As a Carnegie R1 research university with more than $70 million in annual research expenditures and over 100 doctoral graduates each year, UToledo already plays a quiet but powerful role in advancing Ohio’s innovation economy.
Innovate Toledo aims to make that role more visible, and more connected, to local industry, entrepreneurs, and policymakers.
The details
Holloway outlined a clear, three-part strategy for Innovate Toledo:
Align research with regional needs. Faculty and students will pursue projects tied to local opportunities in manufacturing, energy, water quality, and health.
Cross academic boundaries. The initiative will fund interdisciplinary teams that blend engineering, science, medicine, and business expertise.
Expand funding capacity. A one-time multi-million-dollar seed investment will start Innovate Toledo and help teams prepare competitive proposals for large federal and industry grants.
He cited the Lake Erie Center and UToledo Water Task Force as early examples of how cross-disciplinary research can both advance knowledge and deliver tangible community impact — in this case, improving the region’s drinking water and environmental resilience.
Beyond the lab
Beyond new discoveries, Innovate Toledo is designed to position the university as a catalyst for the region’s entrepreneurial ecosystem.
The initiative will connect faculty expertise and student talent with companies across northwest Ohio — incubating startups, supporting tech transfer, and helping established businesses expand through applied research partnerships.

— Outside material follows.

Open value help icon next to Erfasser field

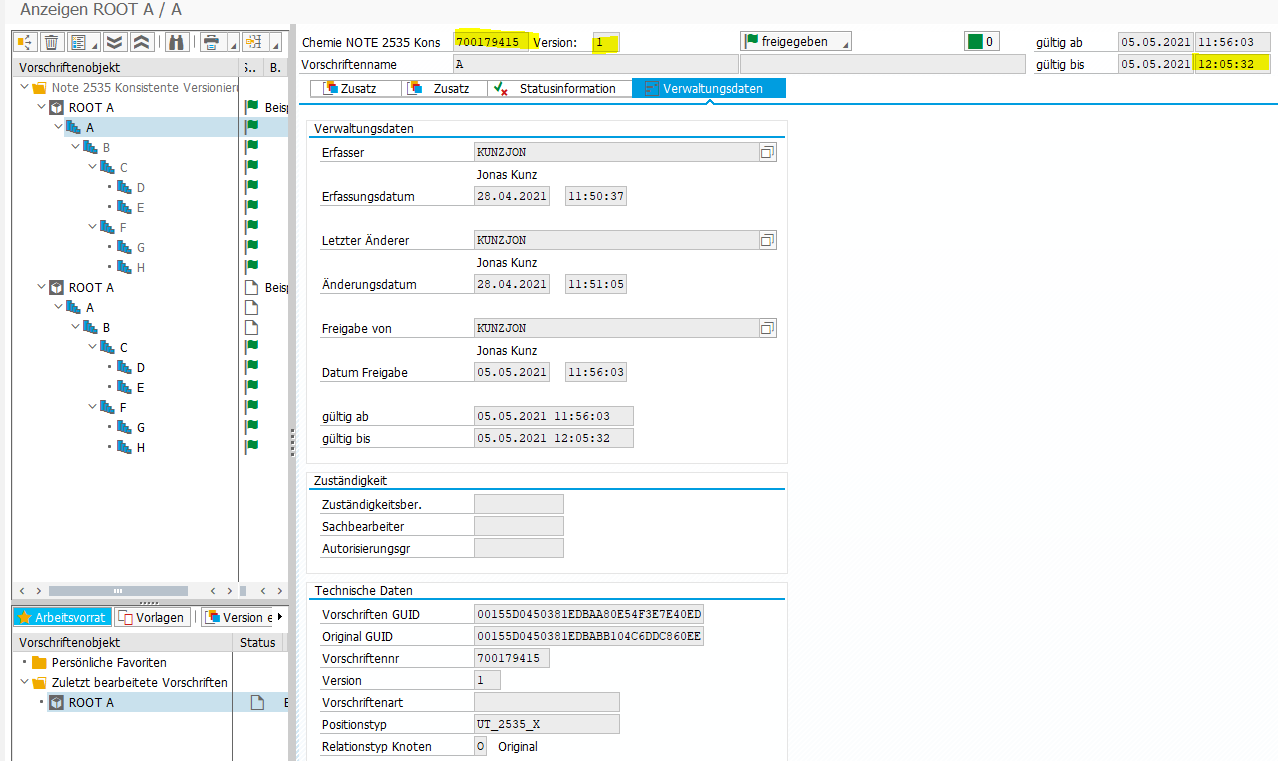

Holloway said he has directed UToledo’s new Vice President for Research to make this innovation ecosystem a top priority, ensuring that the university’s research infrastructure serves both academic and economic missions.
The big picture
While Advantage Toledo focuses on student experience and Healthy Toledo on community well-being, Innovate Toledo is where research meets regional renewal — translating university discovery into jobs, companies, and technologies that strengthen Ohio’s economic base.

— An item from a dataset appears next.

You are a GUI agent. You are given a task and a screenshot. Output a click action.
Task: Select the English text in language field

“As a metropolitan research university and academic health center located in a region with a strong manufacturing and agricultural future,” Holloway said, “we are unabashed in our focus on professional education, unswerving in pursuing research that advances our region, unrelenting in seeking cures for our patients, and unafraid to declare our achievements.”
The message was clear: the University of Toledo intends to lead not from the sidelines of the city’s innovation economy — but from the center of it.